As a devotee of English lite
rature, especially the Brontë sisters, Dieter had elected to stay in England after his release as a prisoner of war, hoping someday to teach Wuthering Heights and Jane Eyre to English students. He also had hopes, I think, of marrying my sister Feely.
Behind him, in the forecourt, the Cottesmore bus had now been replaced by a gray Ferguson tractor which stood putt-putting quietly in the snow, behind it a flat trailer piled high with folding chairs which were covered almost entirely with a tarpaulin.
“I’ll hold the door for you,” I offered. “Are you coming to the play tonight?”
“Of course!” Dieter grinned. “Your William Shakespeare is almost as great a writer as Emily Brontë.”
“Get away with you,” I said. “You’re pulling my leg.”
It was a phrase Mrs. Mullet used. I never thought I’d find myself borrowing it.
Load after load, five or six at a time, Dieter lugged the chairs into the house until at last they were set up in rows in the foyer, all of them facing the improvised stage.
“Come into the kitchen and have some of Mrs. Mullet’s famous cocoa,” I said. “She floats little islands of whipped cream in it, with rosemary sprigs slit for trees.”
“Thank you, but no. I’d better get back. Gordon doesn’t like it if I—”
“I’ll tell Feely you’re here.”
A broad grin spread across Dieter’s face.
“Very well, then,” he said. “But just one whipped-cream island—and no more.”
“Feely!” I hollered towards the drawing room. “Dieter’s here!”

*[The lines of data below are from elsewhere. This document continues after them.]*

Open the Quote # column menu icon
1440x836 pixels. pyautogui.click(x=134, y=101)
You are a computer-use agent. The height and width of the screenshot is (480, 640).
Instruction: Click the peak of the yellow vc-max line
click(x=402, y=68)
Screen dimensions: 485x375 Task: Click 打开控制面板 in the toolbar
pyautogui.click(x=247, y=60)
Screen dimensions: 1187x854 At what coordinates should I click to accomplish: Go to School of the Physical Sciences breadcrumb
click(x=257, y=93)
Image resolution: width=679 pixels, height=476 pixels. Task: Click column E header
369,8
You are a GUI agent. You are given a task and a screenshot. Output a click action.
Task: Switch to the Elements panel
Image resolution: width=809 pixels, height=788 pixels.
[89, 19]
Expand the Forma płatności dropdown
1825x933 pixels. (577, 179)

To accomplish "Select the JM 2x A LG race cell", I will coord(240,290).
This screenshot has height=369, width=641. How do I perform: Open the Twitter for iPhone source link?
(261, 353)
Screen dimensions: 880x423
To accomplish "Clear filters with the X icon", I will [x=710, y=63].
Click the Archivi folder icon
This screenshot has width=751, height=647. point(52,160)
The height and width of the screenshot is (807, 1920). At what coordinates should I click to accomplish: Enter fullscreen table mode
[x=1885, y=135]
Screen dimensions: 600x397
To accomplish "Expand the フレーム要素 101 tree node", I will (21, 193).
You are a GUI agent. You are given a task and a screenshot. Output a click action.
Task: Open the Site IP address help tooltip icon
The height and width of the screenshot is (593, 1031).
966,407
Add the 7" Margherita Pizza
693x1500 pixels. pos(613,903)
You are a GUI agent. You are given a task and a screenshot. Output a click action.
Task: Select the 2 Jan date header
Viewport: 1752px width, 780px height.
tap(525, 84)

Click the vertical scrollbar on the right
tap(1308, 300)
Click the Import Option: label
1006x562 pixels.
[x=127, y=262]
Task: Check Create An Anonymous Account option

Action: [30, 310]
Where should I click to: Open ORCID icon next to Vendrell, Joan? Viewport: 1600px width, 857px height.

No point wasting precious shoe leather. Besides, Feely had legs of her own.
• NINE •
“WELL, WELL, WELL,” MRS. Mullet said. “And ’ow’s everythin’ at Culver’ouse Farm?”
“Very quiet,” Dieter told her. “It is perhaps the time of year.”
“Yes,” she said, although each of us knew there was more to it than that. It would be a grim old Christmas at the Inglebys’ after the events of last summer.
“And Mrs. Ingleby?”
“As well as can be expected, I believe,” Dieter said.
“I promised Dieter a cup of cocoa,” I said. “I hope it won’t be too much trouble?”